Laparoscopic Adrenal Surgery for Giant Ganglioneuroma
Pages 90-94
Bruno Costa do Prado, Marcelo Cabral Lamy de Miranda, Marcio Maia Lamy de Miranda and Anibal Wood Branco

DOI: http://dx.doi.org/10.6000/1929-2279.2015.04.02.7

Published: 07 May 2015

 


Abstract: We present herein a case of a 24-year-old woman with incidentally diagnosed right adrenal ganglioneuroma with 14cm in size that was removed completely by the laparoscopic approach. The patient was asymptomatic and the tumor was first diagnosed on abdominal ultrasonography.
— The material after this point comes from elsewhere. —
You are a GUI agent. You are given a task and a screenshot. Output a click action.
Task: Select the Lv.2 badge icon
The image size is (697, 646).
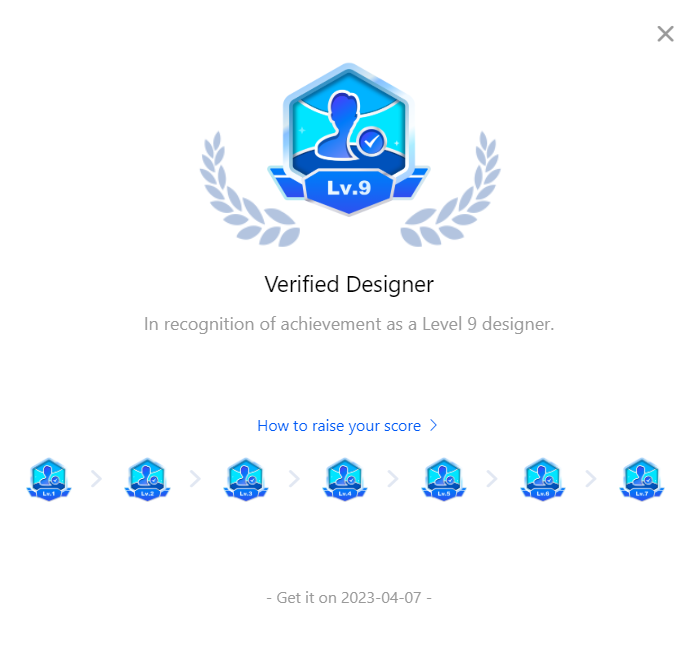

A subsequent computed tomography (CT) of the abdomen confirmed a 12x 11x9cm complex expansive mass of right adrenal, with well-defined outlines. Magnetic resonance imaging (MRI) showed a solid lesion measuring 11 x 9 x 11cm arising from the right adrenal. Laparoscopic complete excision of the mass was accomplished through a transabdominal lateral approach. The surgical specimen weighed 665 g and 14 x 10 x 7 cm in size. There was no complication in postoperative period, and the patient was released from the hospital two days after the operation. The patient resumed her normal activities in one week. Histology was consistent with an adrenal ganglioneuroma. A control CT was made one year after the surgery with no evidence of lesion suggestive of relapse. Adrenal ganglioneuromas are rare lesions with a benign behavior in which surgery is the only possible form of treatment. In centers of advanced laparoscopy this method of access can be used, even for larger lesions.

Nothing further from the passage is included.